SpeechRequest 1.0

Editor:
Olli Pettay <Olli@pettay.fi>

Abstract

....

Status of this Document

This document is an editors' copy that has no official standing.

Editor's Draft

Table of Contents

1 SpeechRequest
    1.1 Example 1, simple field level grammar + recognition handling
    1.2 Example 2, page level grammar + field level grammar
2 Text to speech
3 Requirements


1 SpeechRequest

        interface RecognitionResult
        {
          readonly attribute DOMString utterance;
          readonly attribute float confidence;
          readonly attribute any interpretation; // semantic interpretation
          readonly attribute DOMDocument fullResult; // EMMA document
        }

        interface RecognitionEvent : Event
        {
          readonly attribute RecognitionResult[] results;
        }

        // grammar is either an URL to SRGS or special case grammar:<grammar_hint>,
        // for example grammar:search, grammar:dictation, or null.
        //
        // Recognizer may use the language of aBoundElement as a hint.
        //
        // Note, recognizerURI and recognizerParams are for V2, in which case the
        // protocol between browser and external recognizer should be defined.
        //
        // Constructor throws an exception if some paramaters are invalid or not understood by the browser.
        [Constructor(in optional DOMNode aBoundElement, 
                     in optional DOMString grammar,
                     in optional DOMString recognizerURI,
                     in optional DOMString recognizerParams)]
        interface SpeechRequest : EventTarget
        {
          // Calling activate may bring up UI so that user can allow or deny
          // speech recognition.
          void activate(in optional boolean allowMultiRecognition = false);
          void deactivate();
        
          // Starts the recognition. All the active request are started.
          // Calling start() does implicitly call activate(allowMultiRecognition)
          // Returns true if calling start() did succeed. It may fail if browser
          // doesn't allow starting recognition.
          boolean start(in optional boolean allowMultiRecognition = false);

           // Stops the recognition. All the active requests are stopped.
          void stop(in option keepActive = false);

          attribute EventListener onstart; // Recognition started
          // Recognition stopped either by using stop() or user stopping interacting with the web page.
          attribute EventListener onstop;

          attribute EventListener onabort; // User aborts the recognition
        
          attribute EventListener onerror;  // An error which fires if the request is somehow invalid.
                                            // This could happen if loading the grammar doesn't work.
        
          attribute EventListener ondeactivated; // Some other request overrides this one
          attribute EventListener onactivated; // The overriding request is deactivated.

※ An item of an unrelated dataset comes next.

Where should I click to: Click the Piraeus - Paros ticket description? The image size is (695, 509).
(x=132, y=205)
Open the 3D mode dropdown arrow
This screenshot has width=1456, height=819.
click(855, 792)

          attribute EventListener onpermissiondenied;
          attribute EventListener onpermissionaccepted;

          attribute EventListener onspeechstart;
          attribute EventListener onspeechstop;
          attribute EventListener onrecognition;

          attribute EventListener onnomatch;
          attribute EventListener onnospeech;
        }
    

By default only one request is activate at a time. If another is activated while some other is active, deactivated event is dispatched. When the other one is deactivated, the first one is activated again (unless deactivate was explicitly called) However, if true is passed to activate() method, then the old active request will stay active and it is up to the webapp to handle possible several speech recognitions.

Especially if a non-same-origin iframe tries to activate speech request, UA should show some doorhanger or similar to user and user should give page permission to start recognition. UA may use bound element as a hint to where to show the doorhanger. If aBoundElement is not given, root element or document should be used. Implementation needs to be careful when handling SpeechRequest from hidden iframes.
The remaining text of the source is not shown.